Subproject A1 – Physiological proteomics of relevant enzymes and transporters in marine polysaccharide-degrading Bacteroidetes
Responsible: Thomas Schweder, Greifswald University
The individual role of abundant bacterial clades during algae blooms and the molecular mechanisms of polysaccharide degradation in marine habitats are not well understood. Subproject A1 aims to characterize the physiology of marine Bacteroidetes that specialize in polysaccharide degradation. We will functionally analyze mechanisms that determine substrate specificity of polysaccharide utilization loci (PULs). Comparative quantitative analyses of proteome fractions of cultivable, polysaccharide-degrading marine key-bacteria under defined substrate conditions will be used to deduce specific functions of selected PULs and their encoded CAZymes and transporters. In the focus of this project are bacterial isolates, which have been identified as relevant during spring phytoplankton blooms in the North Sea. This project will investigate the cellular localization and putative interlinkages of PUL-specific proteins in marine Bacteriodetes. It will identify polysaccharide-specific marker proteins, which will be used to functionally analyze in situ metaproteome data. The planned correlation of defined laboratory cultivations and environmental data will help to define ecological niches of these key bacteria in marine polysaccharide turnover.
Differential expression (A) and genomic structure (B) of the alginate utilization cluster of ‘Gramella forsetii’ KT0803 (Kabisch et al., 2014 ISME J, 8(7):1492-502).
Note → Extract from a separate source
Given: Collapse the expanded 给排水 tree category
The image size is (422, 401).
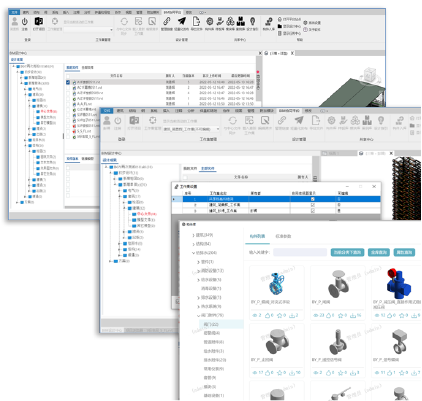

(A) Shown are protein expression ratios of the intracellular and of the membrane protein fractions of cultures grown on alginate compared to laminarin. The grey background marks clustering of protein patterns in corresponding cultures. Error bars indicate the standard deviation of the biological replicates (n=3). (B) Homologous gene equivalents are present in related marine Flavobacteriaceae. Dotted lines mark genes that belong to a separate operon, but were considered in this overview, because of their orthology to corresponding genes in ‘G. forsetii’.